Reported: 2011-09-06 15:59 PDT by Alexey Proskuryakov
Modified: 2011-09-06 19:04 PDT (History)
5 users (show)

See Also:


Attachments
proposed patch (1.56 KB, patch)
2011-09-06 16:18 PDT, Filip Pizlo
no flags Details | Formatted Diff | Diff
the patch - fixed comment to more accurately reflect the change (1.96 KB, patch)
2011-09-06 16:32 PDT, Filip Pizlo
no flags Details | Formatted Diff | Diff

Note You need to log in before you can comment on or make changes to this bug.
Description Alexey Proskuryakov 2011-09-06 15:59:19 PDT
When I run regression tests with GuardMalloc, there are semi-reproducible crashes like the below.

$ run-webkit-tests -g accessibility/ --repeat 3

This doesn't seem to be a failure from any single test - when I run them each 20 times, I sometimes don't get any crash at all.

Thread 0 Crashed:: Dispatch queue: com.apple.main-thread
0   com.apple.JavaScriptCore      	0x0000000107351d74 WTF::BasicRawSentinelNode<JSC::CallLinkInfo>::setNext(WTF::BasicRawSentinelNode<JSC::CallLinkInfo>*) + 20 (SentinelLinkedList.h:60)
1   com.apple.JavaScriptCore      	0x000000010735351f WTF::SentinelLinkedList<JSC::CallLinkInfo, WTF::BasicRawSentinelNode<JSC::CallLinkInfo> >::remove(JSC::CallLinkInfo*) + 319 (SentinelLinkedList.h:147)
2   com.apple.JavaScriptCore      	0x000000010734d535 WTF::BasicRawSentinelNode<JSC::CallLinkInfo>::remove() + 21 (SentinelLinkedList.h:98)
3   com.apple.JavaScriptCore      	0x000000010734ef98 JSC::CallLinkInfo::~CallLinkInfo() + 56 (CodeBlock.h:114)
4   com.apple.JavaScriptCore      	0x000000010734ef55 JSC::CallLinkInfo::~CallLinkInfo() + 21 (CodeBlock.h:114)
...
Comment 1 Filip Pizlo 2011-09-06 16:12:12 PDT
Yup, that's my fault.  CodeBlock is assuming that it won't be destroyed until after any CodeBlocks that have calls into it are destroyed, which is a demonstrably wrong assumption.

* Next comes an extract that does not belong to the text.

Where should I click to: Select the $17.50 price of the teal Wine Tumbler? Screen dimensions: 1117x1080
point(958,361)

This bug will manifest itself if you have two CodeBlocks, A and B, where A contains a call to code owned by B.  Then the GC decides to first destroy B and then destroy A.  This can happen if both A and B became unreachable at the same time, if the heap is being destroyed, or if we call recompileAllJSFunctions().

At this stage A has a node on a linked list owned by B.  Thus A likely has multiple pointers into memory that will be destroyed when B's destructor runs.  Then the following dangerous and unpredictable course of events unfolds:

1) B gets destroyed, but does not remove A's node from its linked list.

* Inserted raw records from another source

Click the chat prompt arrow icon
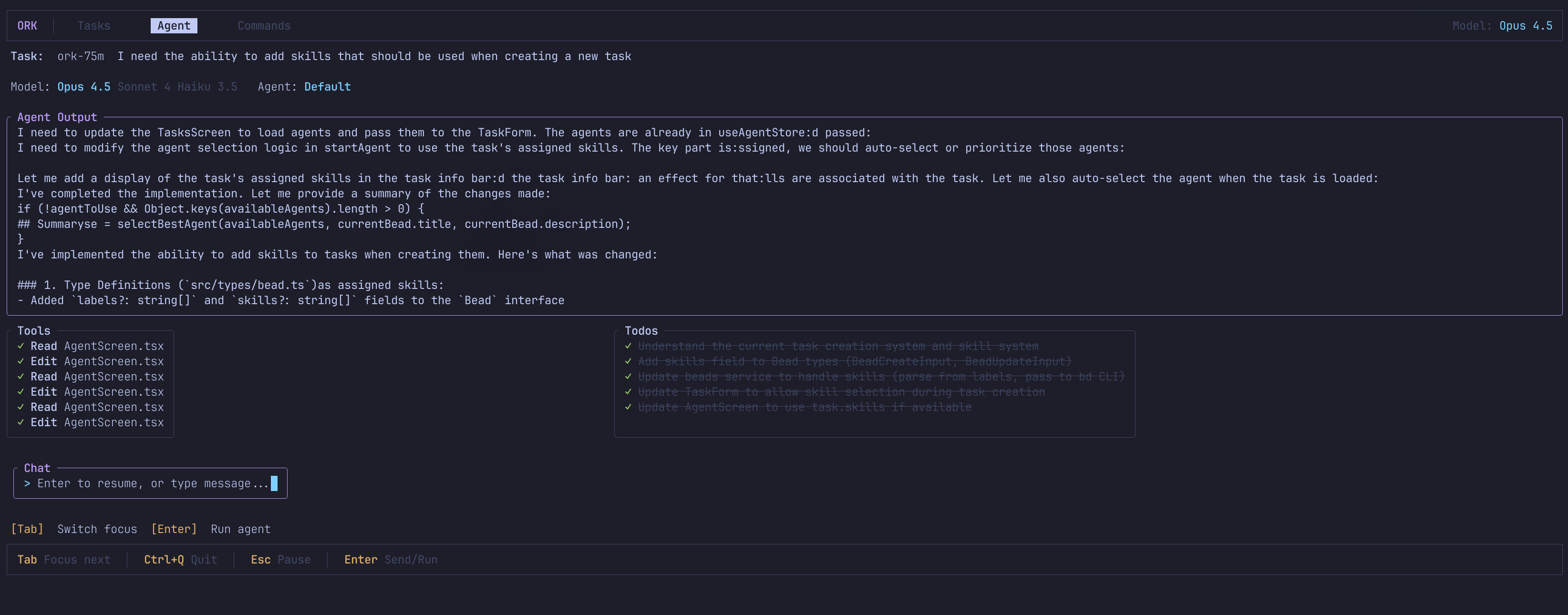This screenshot has height=615, width=1568. 27,483

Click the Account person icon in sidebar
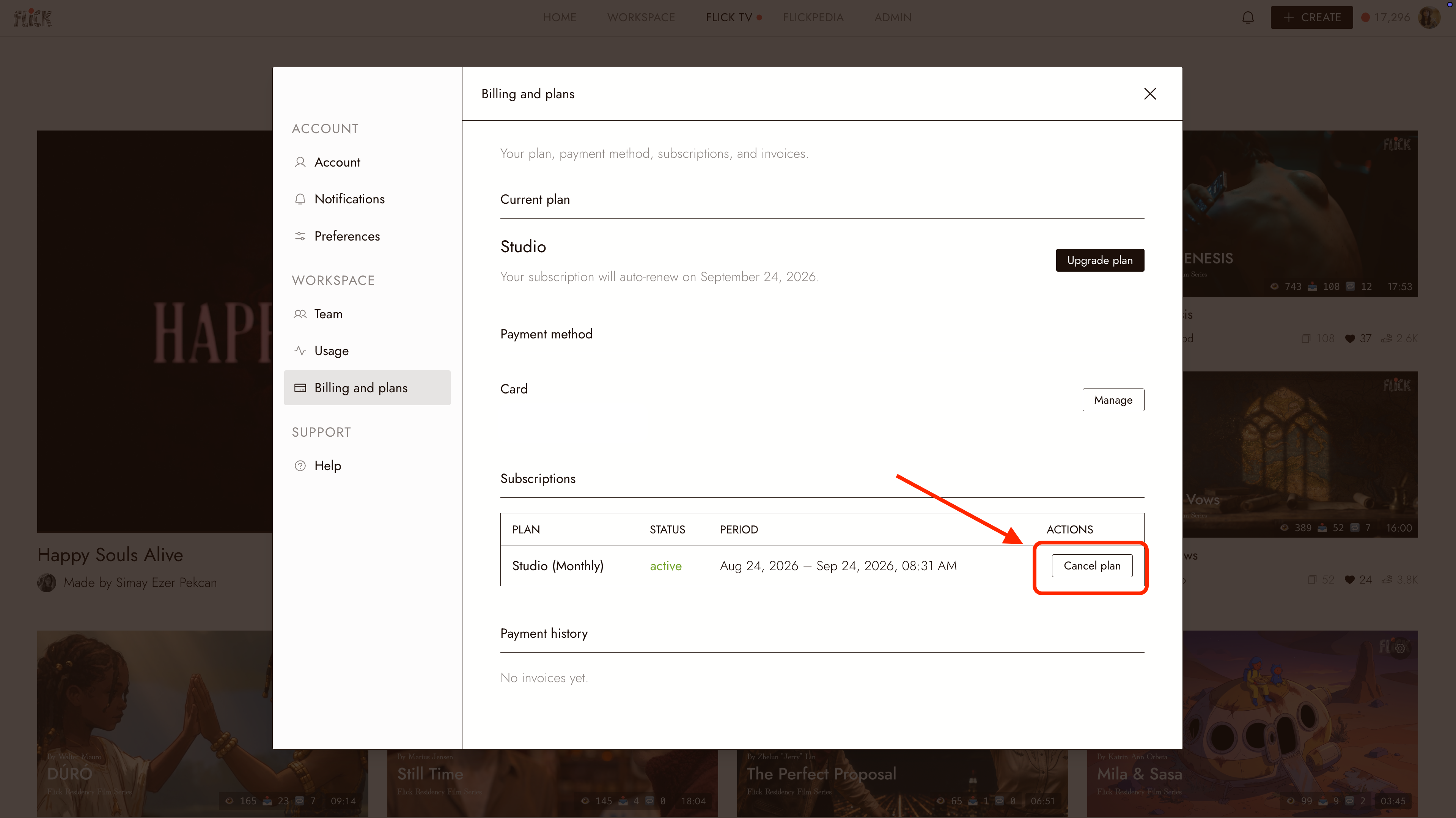tap(300, 162)
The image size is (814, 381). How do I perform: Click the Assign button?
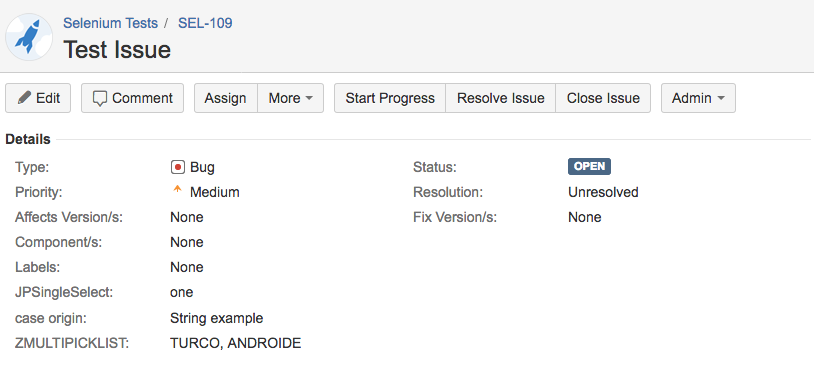226,98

2) A gets destroyed, and decides to be a good citizen and remove its node from B's linked list.  Linked list removal requires accessing B's linked list, which no longer exists.  Some manner of memory corruption ensues.

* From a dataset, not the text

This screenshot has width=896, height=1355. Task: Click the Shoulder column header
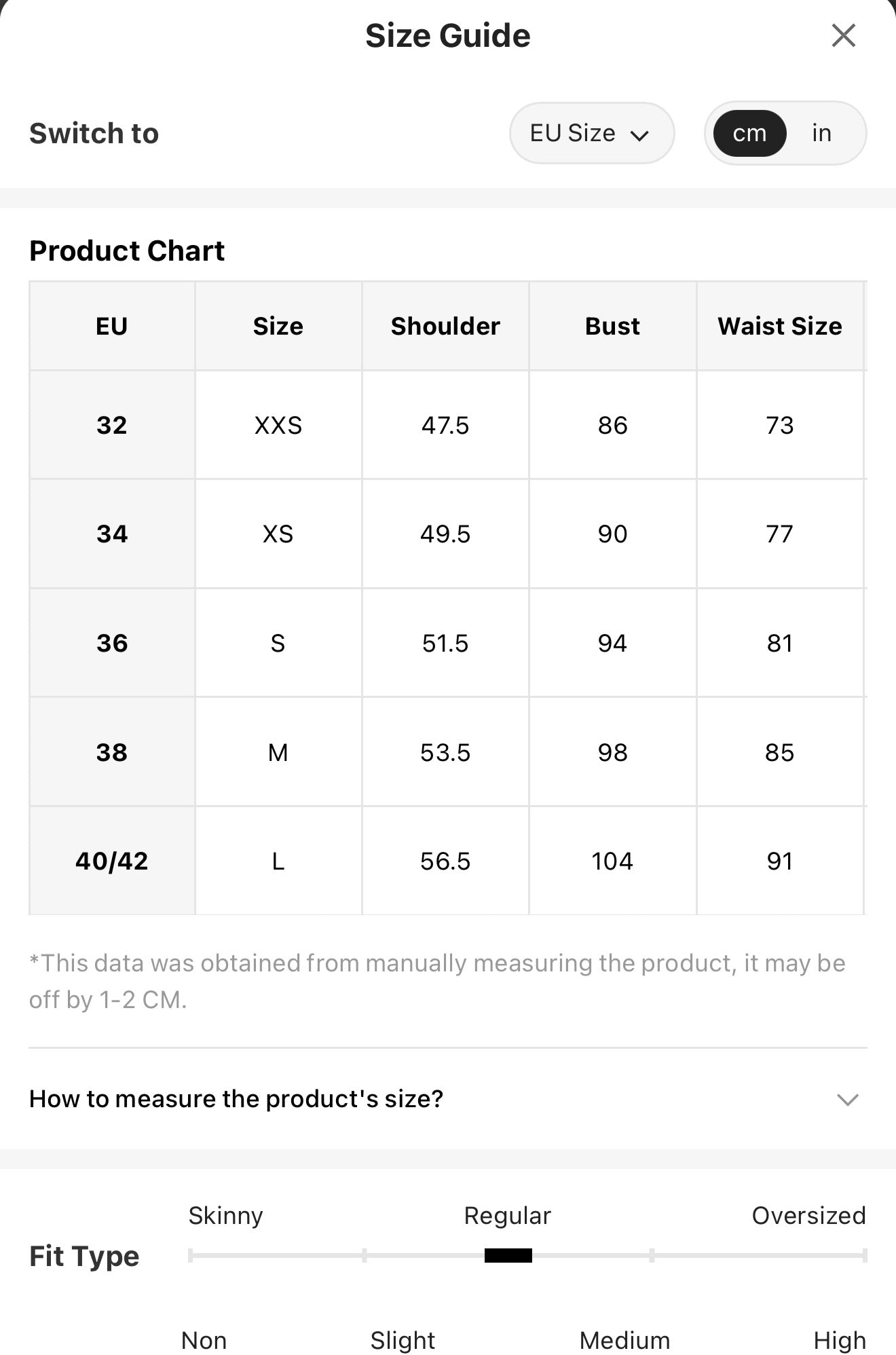445,326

This bug occurs because of a misguided optimization on my part.  CodeBlock::~CodeBlock should ensure that any incoming calls (CallLinkInfos) that are on this's linked list are removed form the linked list and are marked as having been removed, so that when those CodeBlock's destructors run, they don't try to access garbage memory.  For some reason I had convinced myself that this was unnecessary and removed it.  The fix is to bring this back.

I'm rolling a patch for this now.
Comment 2 Filip Pizlo 2011-09-06 16:18:07 PDT
Created attachment 106511 [details]
proposed patch

Still testing this but it's ready for review.
Comment 3 Filip Pizlo 2011-09-06 16:32:06 PDT
Created attachment 106515 [details]
the patch - fixed comment to more accurately reflect the change
Comment 4 Filip Pizlo 2011-09-06 16:39:44 PDT
Comment on attachment 106515 [details]
the patch - fixed comment to more accurately reflect the change

This appears to fix the problem.  I cannot get crashes anymore, and nothing else seems to have regressed.
Comment 5 Geoffrey Garen 2011-09-06 16:58:00 PDT
Comment on attachment 106515 [details]
the patch - fixed comment to more accurately reflect the change

r=me
Comment 6 WebKit Review Bot 2011-09-06 19:04:09 PDT
Comment on attachment 106515 [details]
the patch - fixed comment to more accurately reflect the change

Clearing flags on attachment: 106515

Committed r94623: <http://trac.webkit.org/changeset/94623>
Comment 7 WebKit Review Bot 2011-09-06 19:04:14 PDT
All reviewed patches have been landed.  Closing bug.